→ **Data extract**
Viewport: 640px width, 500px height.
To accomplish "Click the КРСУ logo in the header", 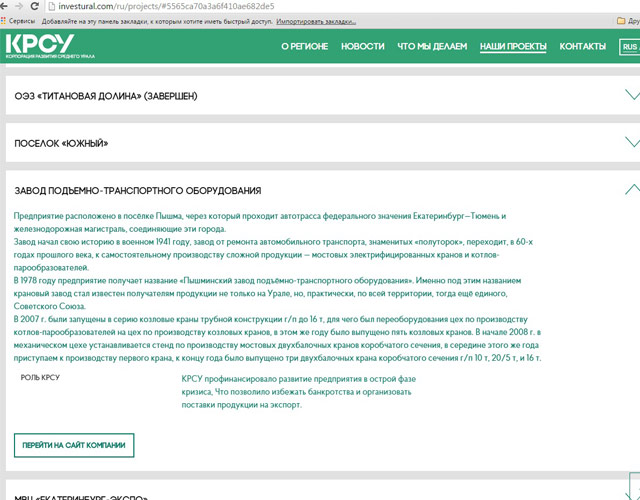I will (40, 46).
==
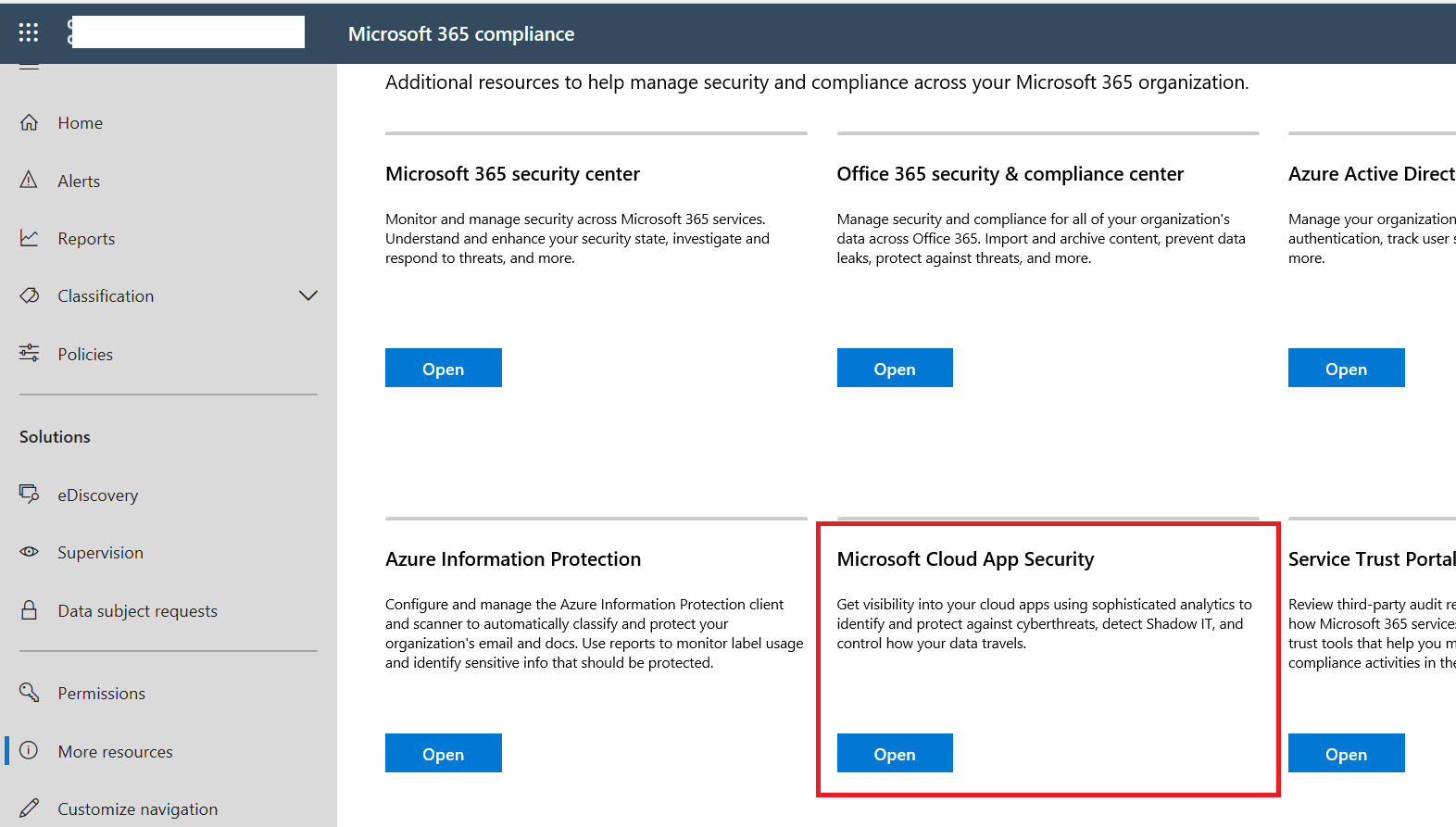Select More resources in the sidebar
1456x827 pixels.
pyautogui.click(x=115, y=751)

→ **Given request**
Rewrite the part of the material that opens with the line containing "Select More resources in the sidebar" and closes with the line containing "pyautogui.click(x=115, y=751)", replacing "sidebar" with "navigation panel" and keeping everything else the same. Omit the pictures from your answer.

→ **Task response**
Select More resources in the navigation panel
1456x827 pixels.
pyautogui.click(x=115, y=751)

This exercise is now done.